Relationship between algebraically closed fields and complete metric spaces?
The processes of algebraic closure and metric completion are actually less similar than they first appear. Metric completion is canonical in the sense that doing it requires making no arbitrary choices. You simply "adjoin limits of all Cauchy sequences." (More precisely - and this is not going to make sense to you, but I include it for the sake of completeness - there is an inclusion functor from the category of complete metric spaces to the category of metric spaces, and metric completion is its left adjoint.)
Algebraic closure, however, requires making certain arbitrary choices. It may not seem like it does, since you just "adjoin roots of all polynomials," but Cauchy sequences have unique limits and polynomials do not have unique roots; you (naively) have to pick some arbitrary order in which to adjoin the roots of a particular polynomial even though there's no canonical way to choose such an order. Moreover, you (naively) have to pick an order on the set of polynomials; you can't just adjoin all of their roots at once like you can with Cauchy sequences, since adjoining some roots will make adjoining the roots of other polynomials redundant. (More precisely - again, for the sake of completeness - there is an inclusion functor from the category of algebraically closed fields to the category of fields, and it does not have a left adjoint. Moreover, algebraic completion can't be extended to a functor at all.)
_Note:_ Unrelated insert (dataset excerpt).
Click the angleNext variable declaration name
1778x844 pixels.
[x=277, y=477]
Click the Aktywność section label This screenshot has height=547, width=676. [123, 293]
The algebraic closure of the rational numbers is an algebraically closed field, however it is only countable, so it is not $\mathbb C$.
However, there is still a Cauchy sequence converging to $\pi$ (since the rationals are dense in $\mathbb R$) but alas $\pi$ is not algebraic over $\mathbb Q$ so the field is not a complete metric space.
You may be interested in reading about the notions of real closed field and formally closed field which are somewhat related to your question.
On a general note, it seems that you see the similarity in "closure under property X", either Cauchy limits or polynomials. This is not a strange concept, and it is very common to take a certain property and ask yourself what happens when you close under it.
If you take the natural numbers, what happens when you close it under subtraction? You get $\mathbb Z$; when you close that under division you get $\mathbb Q$; and you can keep going and find richer structures (exponentiation, continuity, etc.)
The algebraic closure of $\mathbb{Q}$ is algebraically closed. Considering it as a subset of $\mathbb{C}$ it has an induced metric. It is not complete in this metric, for example because it contains $Q[i]$ which is dense in $\mathbb{C}$, but it is different from $\mathbb{C}$ (for example, because it is countable).